Desolation Island
'May it profit you,' said Stephen, walking off. Through to the Green Park, an expanse lit faintly by the horned moon in which couples could vaguely be seen, and single, waiting figures among the nearer trees. Stephen was not ordinarily a timid man, but the park had seen many murders recently, and tonight he had a greater value for his life than usual: in fact his heart, though admonished and kept down by experience on the one side and prudence (or superstition) on the other, was beating like a boy's. He cut up to Piccadilly and walked down the hill to Clarges Street.
Number seven was a large house let out in apartments, with a porter common to them all; so when he knocked at the door it opened. 'Is Mrs Villiers at home?' he asked in a harsh, formal tone that betrayed the most eager expectation.
'Mrs Villiers? No, sir. She don't live here any more,' said the porter in an absolute, decided, rejecting voice; and he made as though to close the door.
'In that case,' said Stephen, walking quickly in, 'I wish to see the lady of the house.'
The lady of the house was very willing to see him—she had indeed been hovering behind a curtained glass door in the hall, peering through—but she was by no means so inclined to give him any information. She knew nothing about it: such a thing had never happened in her house before: no such person as a Bow Street officer had ever crossed its threshold. She had always taken the greatest pains to ensure that all the inmates of the house were above suspicion, and she had never countenanced the least irregularity. The whole neighbourhood, the whole congregation of St James's, all the tradesmen, could testify that Mrs Moon had never allowed the least irregularity. In the following discourse, which dealt with the difficulties of maintaining the highest reputation, it seemed that there was some question of unpaid bills: Stephen said that any inadvertence in this respect would be remedied directly, and that he would take it upon himself to look into any unsettled account. He was Mrs Villiers' medical adviser—naming himself—and the medical adviser to several members of her family: he was perfectly authorized to do so.
'Dr Maturin!' cried Mrs Moon. 'There is a letter for a gentlemen of that name. I will fetch it.' She brought a single sheet, folded, sealed, and addressed in that well-known hand, together with a number of bills from her desk, tied in a roll with a piece of ribbon. Stephen put the letter into his pocket and looked at the accounts: he had never suspected Diana of moderation, had never supposed that she would live within her income nor within any other income, but even so some of the items startled him.

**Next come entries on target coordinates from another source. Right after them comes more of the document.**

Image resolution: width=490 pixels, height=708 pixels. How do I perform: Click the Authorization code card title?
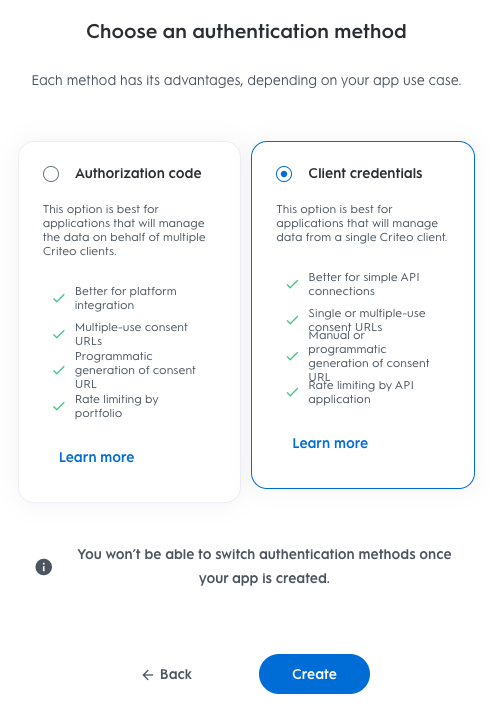point(138,173)
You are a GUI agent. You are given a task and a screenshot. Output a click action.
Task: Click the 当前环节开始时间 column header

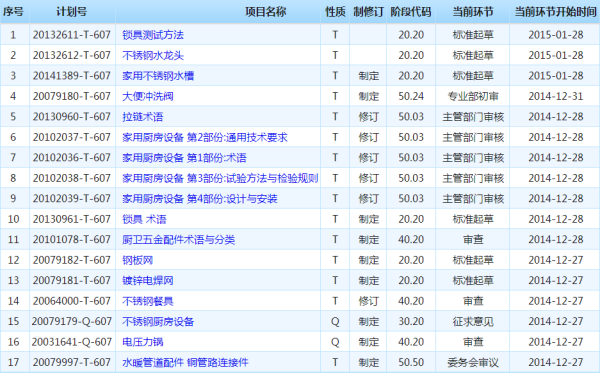556,12
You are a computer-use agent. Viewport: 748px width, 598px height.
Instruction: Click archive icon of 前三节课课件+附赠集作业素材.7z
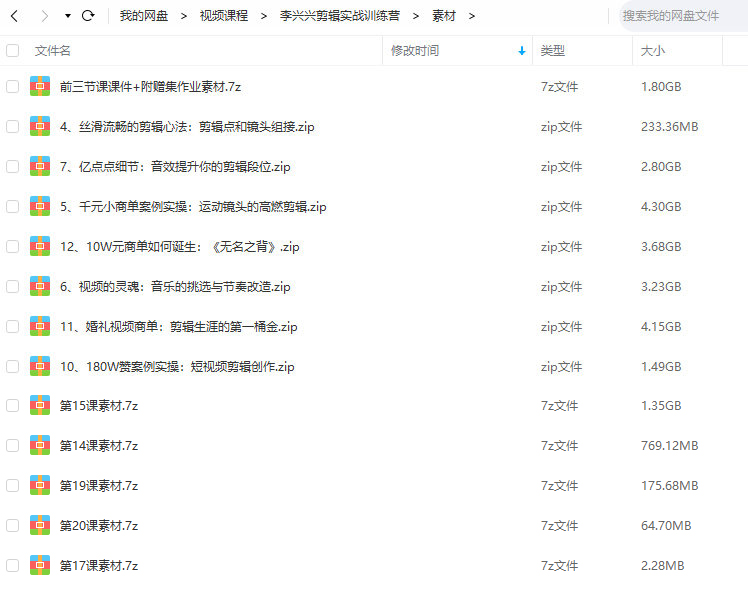(x=40, y=87)
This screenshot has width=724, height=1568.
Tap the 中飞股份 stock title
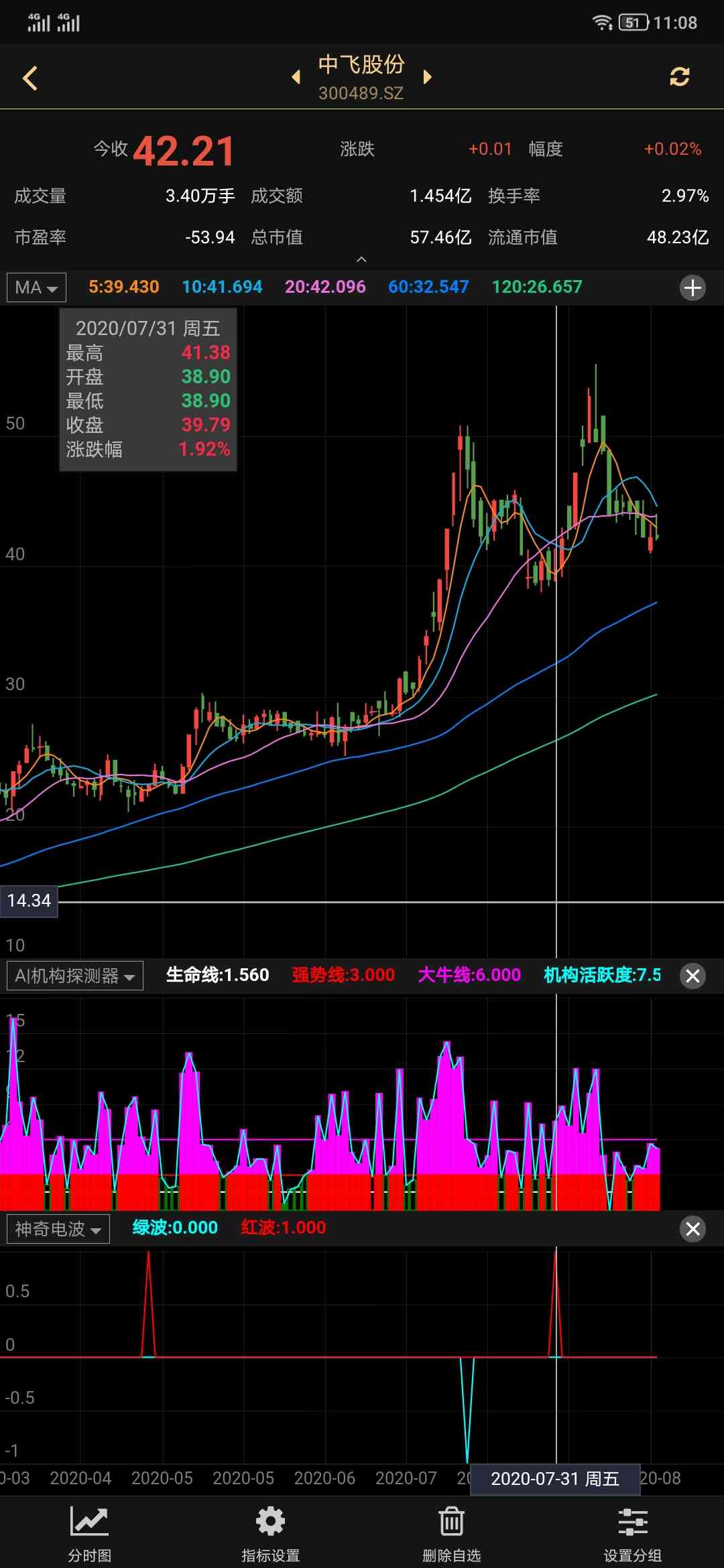coord(361,65)
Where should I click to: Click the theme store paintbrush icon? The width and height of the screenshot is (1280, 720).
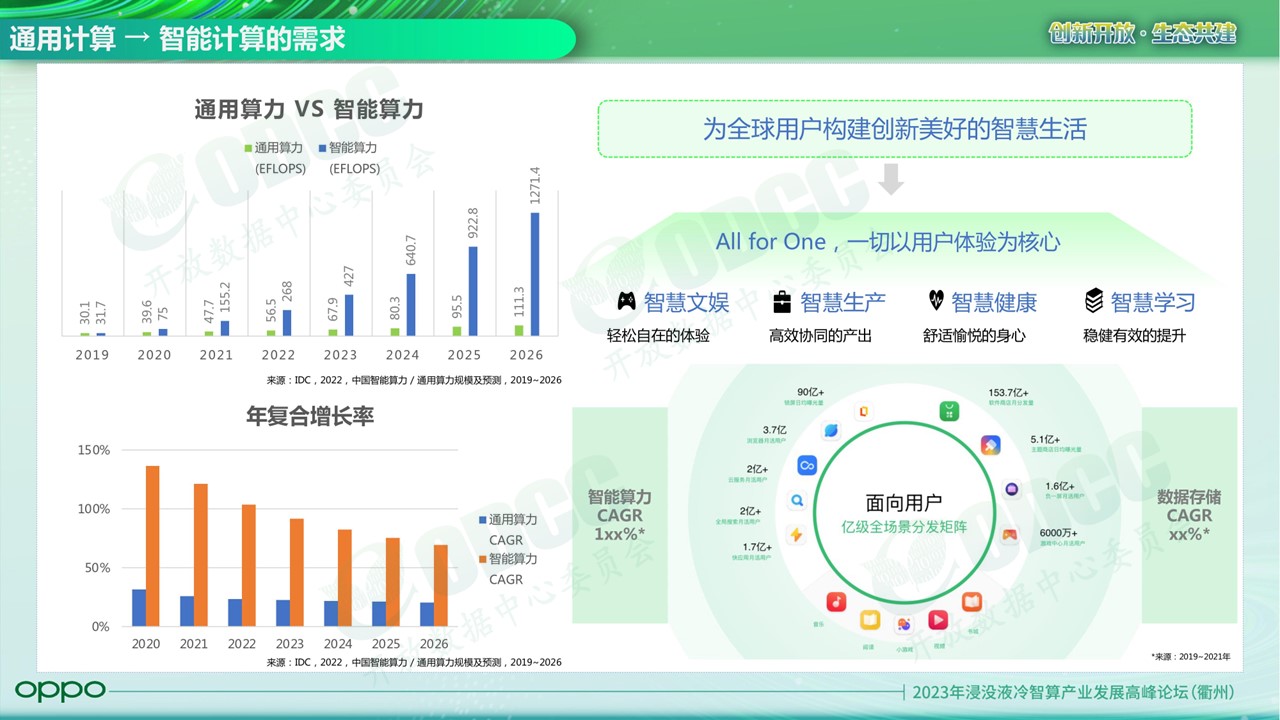(x=990, y=446)
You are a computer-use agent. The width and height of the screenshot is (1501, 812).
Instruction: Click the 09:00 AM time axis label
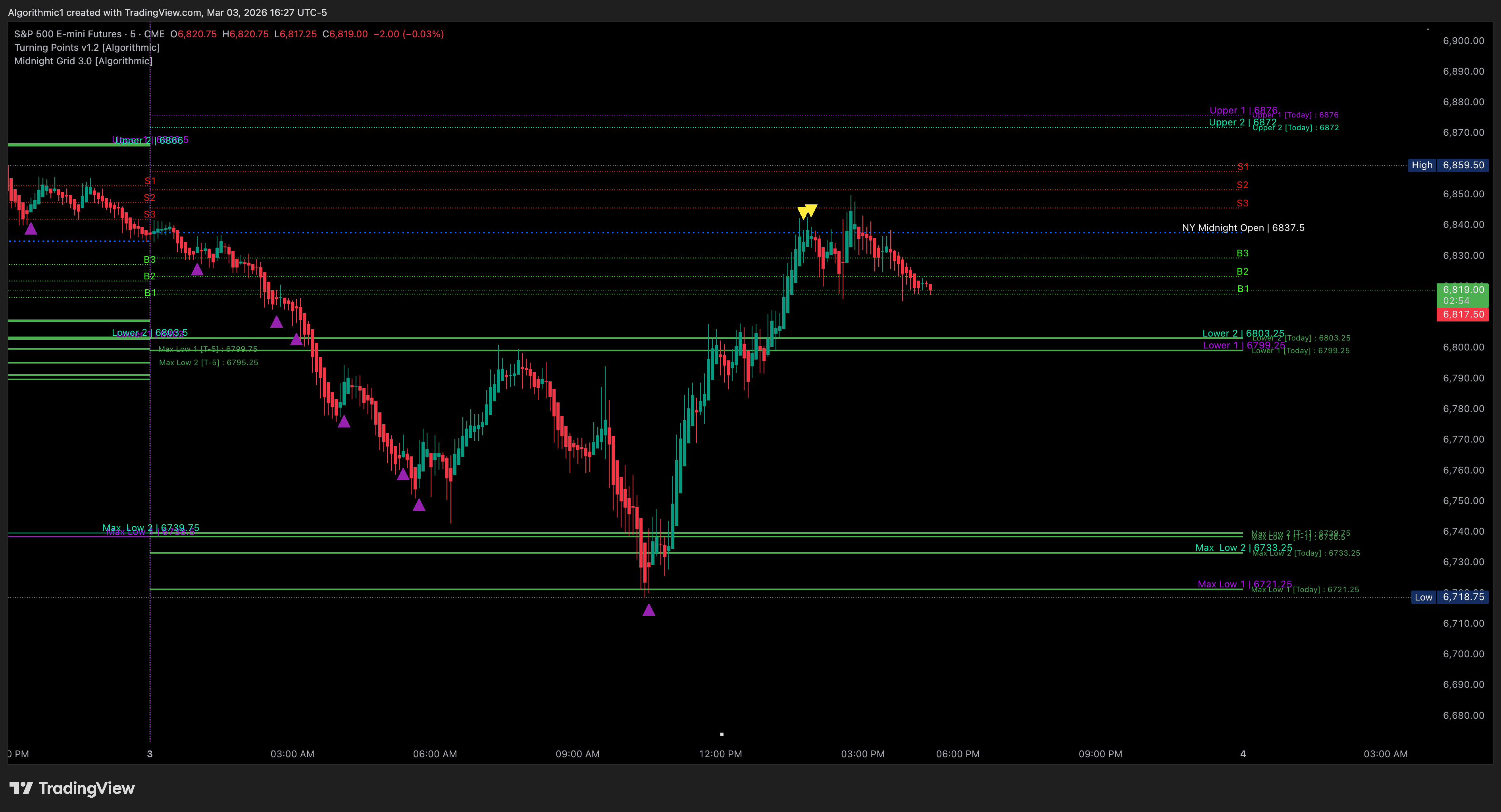577,754
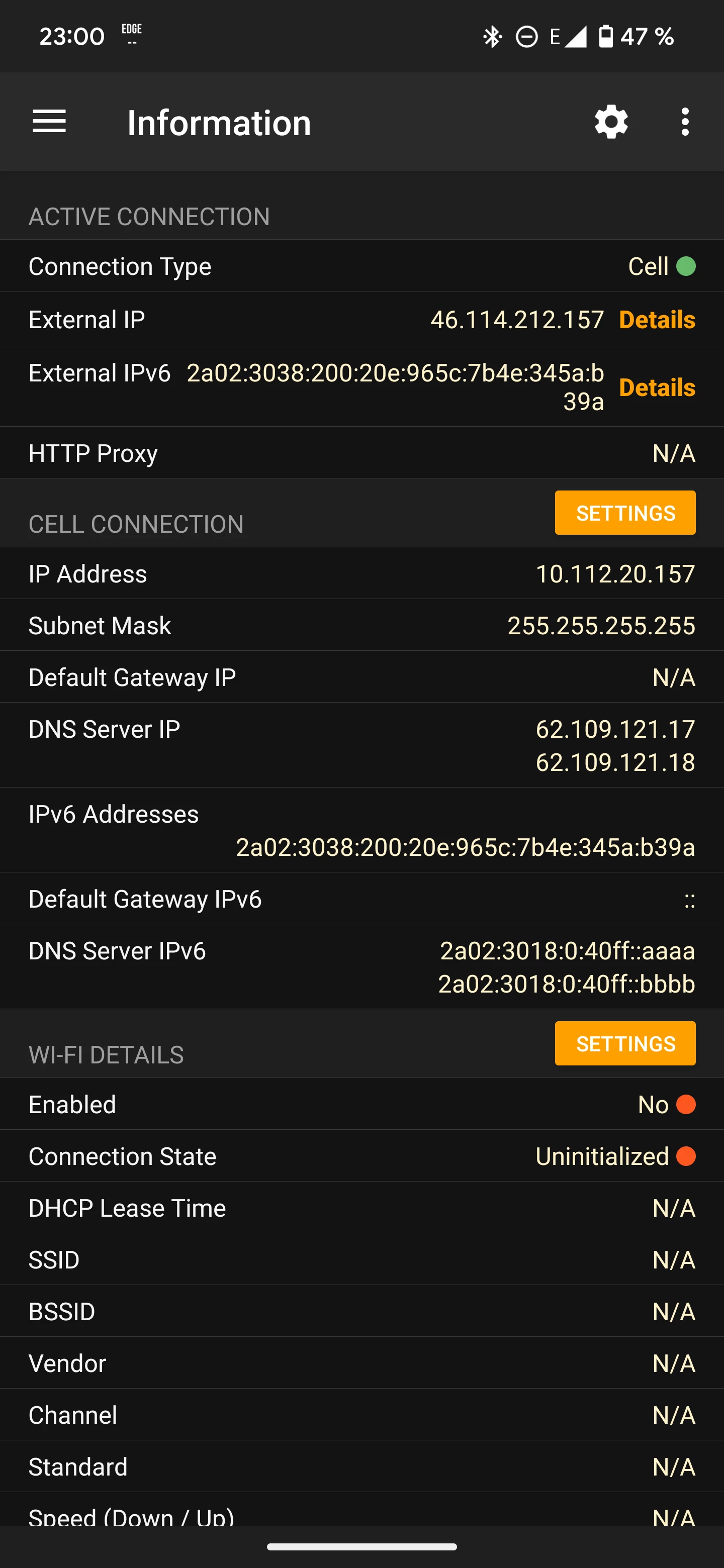Open the three-dot overflow menu
This screenshot has height=1568, width=724.
click(x=685, y=122)
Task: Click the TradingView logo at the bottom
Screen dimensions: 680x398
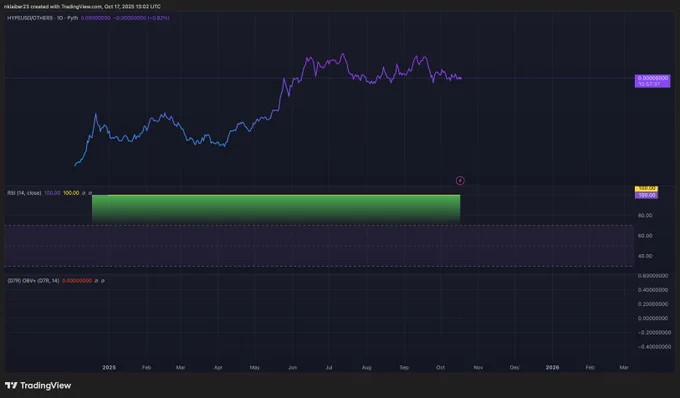Action: coord(38,385)
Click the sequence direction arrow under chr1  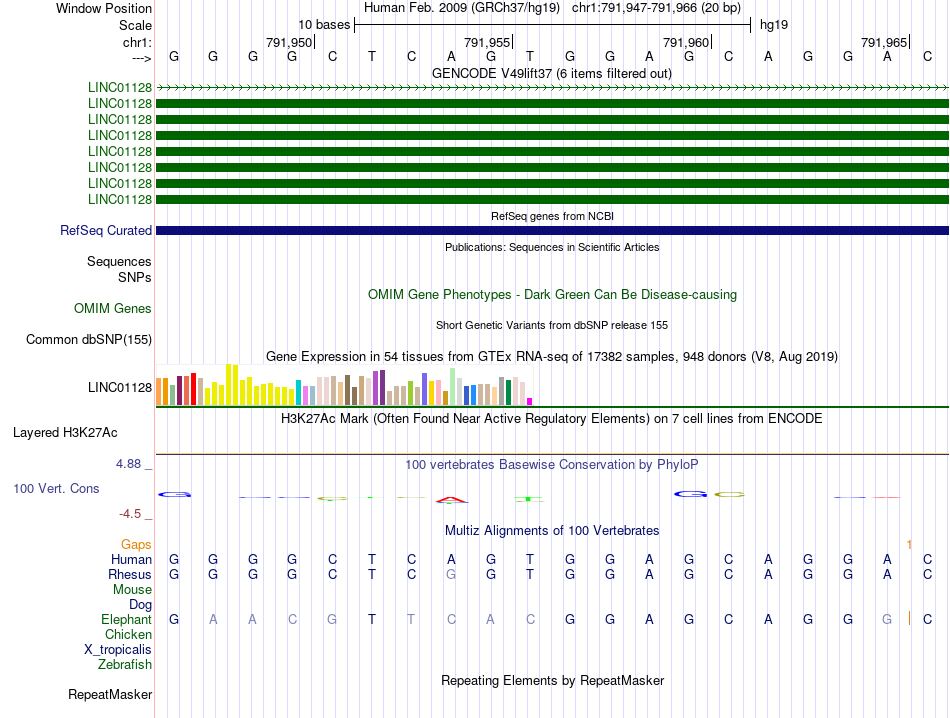pos(141,57)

'Ass's milk,' he said. 'Mrs Villiers is not in a consumption, ma'am; and even if she were, which God forbid, here is more ass's milk than a regiment could drink in a month.'
'It is not for drinking, sir,' said Mrs Moon. 'Some ladies like it to bathe in, for their complexions: not that I ever saw a lady less in need of ass's milk than Mrs Villiers.'
'Well, now, ma'am,' said Stephen after a while, writing down the sums and drawing a line under them, 'perhaps you will be so good as to give me a brief account of how Mrs Villiers came to leave so abruptly; for the apartments, I know, were taken until Michaelmas.'
Mrs Moon's account was neither brief nor particularly coherent, but it appeared that a gentleman, accompanied by several strong-looking attendants, had asked for Mrs Villiers; on being told that she could not receive a gentleman unknown to her, he had walked upstairs, ordering the porter to stay where he was in the name of the law—the attendants produced truncheons with little crowns on them, and no one dared move. She would never have known they were Bow Street runners, but for some of them guarding the back-door and coming into the kitchen: they had told the servants what they were, and they said the gentleman was a messenger from the Secretary of State's office, or something like that—something in the government line. High words were heard upstairs, and presently the gentleman and two of the runners led Mrs Villiers and her French waiting-woman down and into a coach; they were very polite, but firm, and they desired Mrs Villiers not to speak to Mrs Moon or anyone else; and they locked her door behind them. Then the gentleman came back with two clerks, and they took away a quantity of papers.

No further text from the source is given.